Run DFA (without \(\epsilon\)-moves) until no non-error move is possible.

```
If in accepting state, output token founded.
else back up to most recent accepting state (use a variable to keep track of this)
input to that points is next token
resume scanning from there
endif
```

output token: \(\epsilon\) move back to go

As above, but if not in a accepting state when no transition is possible, error (no move back)

- Must start and end with a letter, can contain -
- Operator --

```
ab--
^ - scan to this point
- no further move is possible
- but ab-- not a valid token, so not in an accepting state.
Simplified Maximum Munch: ERROR
Maximum Much: back up to previous accepting state (ab), scan from there
tokens: ab, --
```

In practice, Simplified Maximum Munch usually good enough. Language typically designed to facilitate scanning by Simplified Maximum Munch.

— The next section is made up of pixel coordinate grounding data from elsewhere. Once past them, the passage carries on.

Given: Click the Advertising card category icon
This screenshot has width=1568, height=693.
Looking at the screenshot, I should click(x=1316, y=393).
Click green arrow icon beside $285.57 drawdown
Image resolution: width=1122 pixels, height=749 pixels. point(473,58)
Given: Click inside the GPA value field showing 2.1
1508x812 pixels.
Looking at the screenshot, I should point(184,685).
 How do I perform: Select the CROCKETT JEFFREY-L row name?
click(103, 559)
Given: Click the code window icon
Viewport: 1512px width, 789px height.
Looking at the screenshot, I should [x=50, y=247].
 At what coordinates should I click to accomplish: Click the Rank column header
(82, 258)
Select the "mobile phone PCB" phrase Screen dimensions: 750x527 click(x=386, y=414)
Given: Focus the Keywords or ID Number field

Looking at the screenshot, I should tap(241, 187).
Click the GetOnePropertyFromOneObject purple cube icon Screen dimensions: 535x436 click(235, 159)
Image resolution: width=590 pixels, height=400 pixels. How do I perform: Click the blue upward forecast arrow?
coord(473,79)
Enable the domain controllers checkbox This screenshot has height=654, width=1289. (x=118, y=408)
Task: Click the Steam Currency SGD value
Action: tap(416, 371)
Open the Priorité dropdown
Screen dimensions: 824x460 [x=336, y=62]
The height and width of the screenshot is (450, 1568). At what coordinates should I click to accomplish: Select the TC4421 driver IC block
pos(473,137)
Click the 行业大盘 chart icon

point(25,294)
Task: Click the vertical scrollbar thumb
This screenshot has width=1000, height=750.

Example in C++: vector <vector<int>> v;

C++ longest match scanner scans this as one token, >> rather than as > >

C++ solution: adapt the language to the scanner, must separate > by space to create two tokens.

What (if any) specific feature of C (or scheme) programs cannot be verified with DFA.

Consider \(\Sigma=\{(,)\}\) \(L=\{w\in\Sigma ^*|w\) is a string of balanced parentheses\(\}\)

e.g \(\epsilon\in L\), \(()\in L\), \(()()\in L\), \((())\in >\), \()(\not\in L\), \(())\not\in L\)

Each new state recognizes one more level of nesting - but no finite number of states recognizes all levels of nesting, and DFAs must have finitely many states.

Languages that can be described by a context-free grammar, set of "rewrite rules".

- A word in the language is either empty \(S\rightarrow\epsilon\)
- or a word in the language surrounded by () \(S\rightarrow(S)\)
- or the concatenation of two words in the language \(S\rightarrow SS\)

Shorthand: S->E|(S)|SS

Show this system generates (())()

`S=>SS=>(S)S=>((S))S=>(())S=>(())(S)=>(())()`

Notation: "=>" = "derives" "a=>b" means \(b\) can be obtained from \(a\) by one application of grammar rule.

A context-free grammar consists of

- An alphabet \(\Sigma\) of terminal symbols.
- A finite non-empty set \(N\) of non-terminal symbols, \(N\cap\Sigma = \emptyset\) (we use \(V\) (vocabulary) to denote \(N\cup\Sigma\))
- A finite set \(P\) of productions. Productions have the form \(A\rightarrow B\) where \(A\in N\), \(B\in V ^*\)
- An element \(S\) in \(N\) (start symbol)

Conventions:

- \(a, b, c, ...\) elements of \(\Sigma\) (characters)
- \(x, y, z, ...\) elements of \(\Sigma ^*\) (string)
- \(A, B, C, ...\) elements of \(N\) (non-terminals)
- \(S\) start symbol
- \(\alpha, \beta, \gamma, ...\) elements of \(V ^*\) (\((N\cup\Sigma)^*\))

We write \(\alpha AB\Rightarrow \alpha\gamma B\) if there is a production \(A->\gamma\) in \(P\) (RHS derivable from the LHS in one step).

\(\alpha\Rightarrow *\beta\) means \(a\Rightarrow ...\Rightarrow\beta\) (0 or more steps)

\(L(G)=\{w\in\Sigma ^* | S\Rightarrow *w\}\) language specified by \(G\), string of terminals derivable from \(S\).

A language \(L\) is context-free if \(L=L(G)\) for some context-free grammar \(G\).

\(S\rightarrow aSa|bSb|cSc|M\), \(M\rightarrow \epsilon|a|b|c\)

Show: \(S\Rightarrow*abcba\)

\(S\Rightarrow aSa\Rightarrow abSba\Rightarrow abMba\Rightarrow abcba\)

Expressions: \(\Sigma = \{a, b, c, +, -, *, /\}\) \(L=\{\)arithmetic expressions, using symbol from \(\Sigma\}\)

\(S\rightarrow S OP S|a|b|c|(S)\), \(OP\rightarrow +|-|*|/\)

\(\Sigma = \{a, b, c, +, -, *, /, (, )\}\) \(L=\{\)arithmetic expressions, using symbol from \(\Sigma\}\)

\(S\rightarrow S OP S|a|b|c\), \(OP\rightarrow +|-|*|/\)

Show: S=>*a+b

\(S=>S op S=>a op S=>a + S=>a + b\)

Leftmost derivation -- always expand leftmost symbol first

Rightmost derivation -- always expand rightmost symbol first.